▶ _PAGE EXCERPT_:

The "Lost in My Twenties" Update

I don't have the words to be honest. Maybe I'm confused, maybe I'm insecure, maybe I've put writing aside so long my skills have atrophied. But I don't know how to talk to you honestly about my life. Maybe a visual representation would help. See, whenever a new responsibility comes my way (usually with some bland kind of "I know you can handle it" attached), I'm like:

I'll just put this over here with the rest of the fire.

I don't feel as busy as I claim to be, or as I should be. I'm barely a writer, with even my personal journal just limping along. Despite all my fascination with subjects ranging from fantasy to philosphy, and despite my interest in exploring these subjects through fiction or a blog or a vlog, I can never progress from research to actual work - at least not with any kind of consistency.

I'm an anxious person. My anxious response is often to swerve the thing I'm anxious about. I call that Avoidance Mode.

Let's say I want to write a twine game. (You may remember I said I was doing this in my last blog entry. Here's what my brain, in Avoidance Mode, might think:

Hey look, there goes the point.

Research is, of course, a form of procrastination. It can be useful, but only if you actually get around to working on the thing you're researcing. In fact, it can also discourage you from starting, because having too much information can make something overwhelming. Having too much information makes you painfully aware of all the mistakes you can make and all the ways you can fail. Avoidance Mode really is about avoiding failure.

Well, the medallion says that's dumb.

And indeed, it is dumb. There are (approximately) 800 pieces of good advice in Neil Gaiman's commencement speech Make Good Art and among them is his advice to "make interesting mistakes, make amazing mistakes, make glorious and fantastic mistakes."

▶ _DATASET EXCERPTS_:

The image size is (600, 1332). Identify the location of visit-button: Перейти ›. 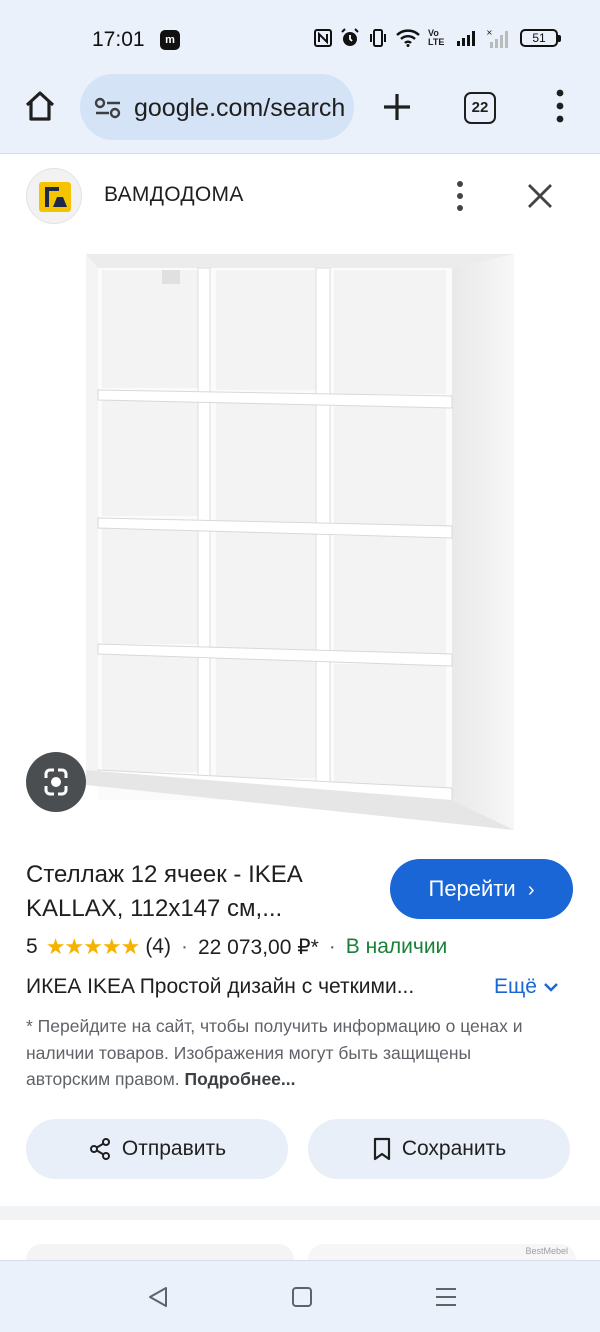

* * *

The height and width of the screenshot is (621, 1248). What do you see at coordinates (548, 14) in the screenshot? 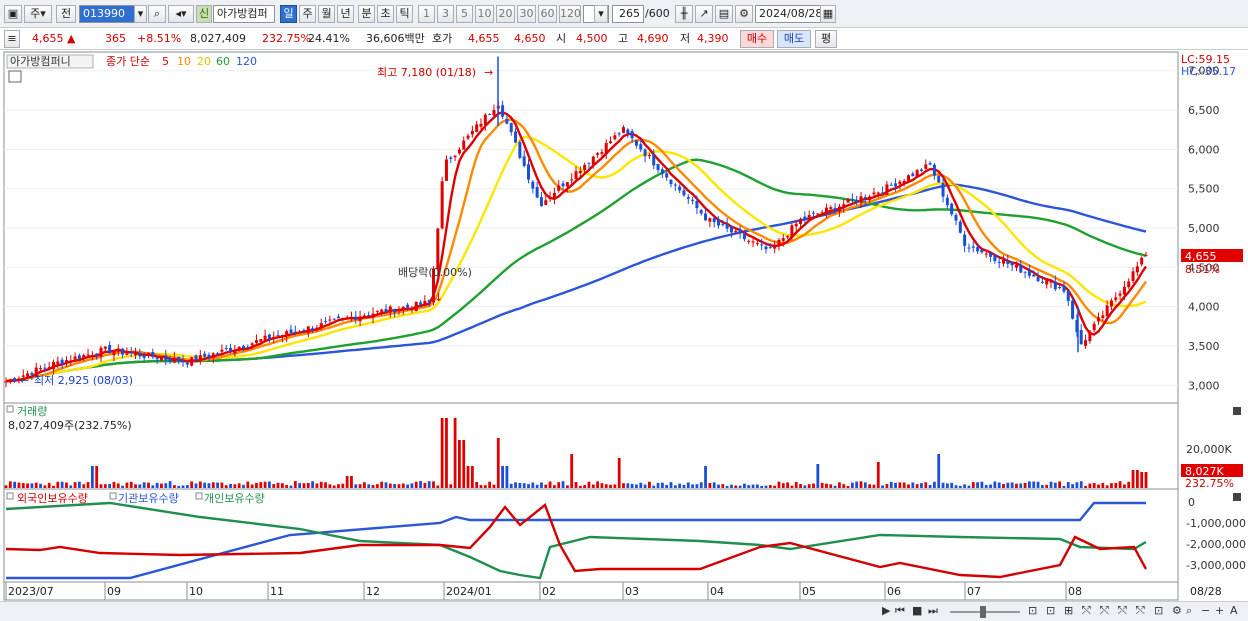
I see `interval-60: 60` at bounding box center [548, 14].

---

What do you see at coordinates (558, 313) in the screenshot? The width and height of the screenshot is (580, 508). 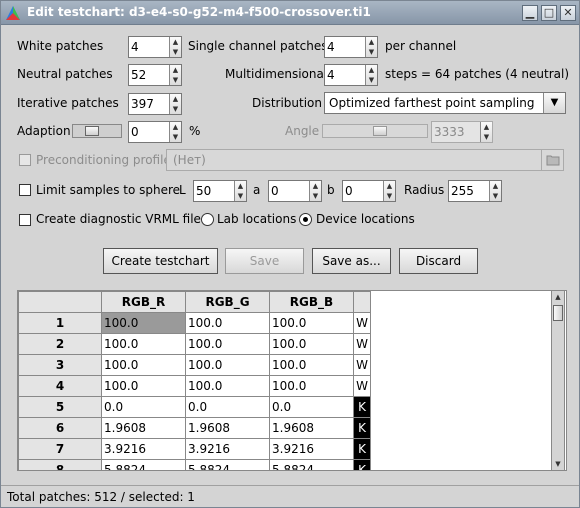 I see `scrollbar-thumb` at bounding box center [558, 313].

▶ _TO DO_: Pick up the blog post about anxiety and avoiding failure where it stops, and write what comes next.

▶ _ANSWER BOX_:
That piece of advice is almost as useful as this next bit of advice, which Neil got from Stephen King and ignored: "This is really great. You should enjoy it."

The part of me that wants to have everything figured out bounces back and forth between the past and future, without ever stopping in the present to look around and think things are really good right now. Unfortunately, the part of me that pays any attention to the present tends to be willfully ignorant of my responsibilities, avoiding them for productive things (exercise, mediation, cooking) and also less productive things (YouTube, Netflix, online video in general).

So...wait a minute, was there a point to all this?

Oh God, I'm sorry, am I still here?

No, there was no point. I told you I didn't have the words. I just wanted to say that I'm confused, and I'm scared. I want someone to tell me what to do, but that's not the way this works. And besides, I know what to do. I just have to buckle down and do it. That's the hard part.

Enough. Enough now.

Let's get to work.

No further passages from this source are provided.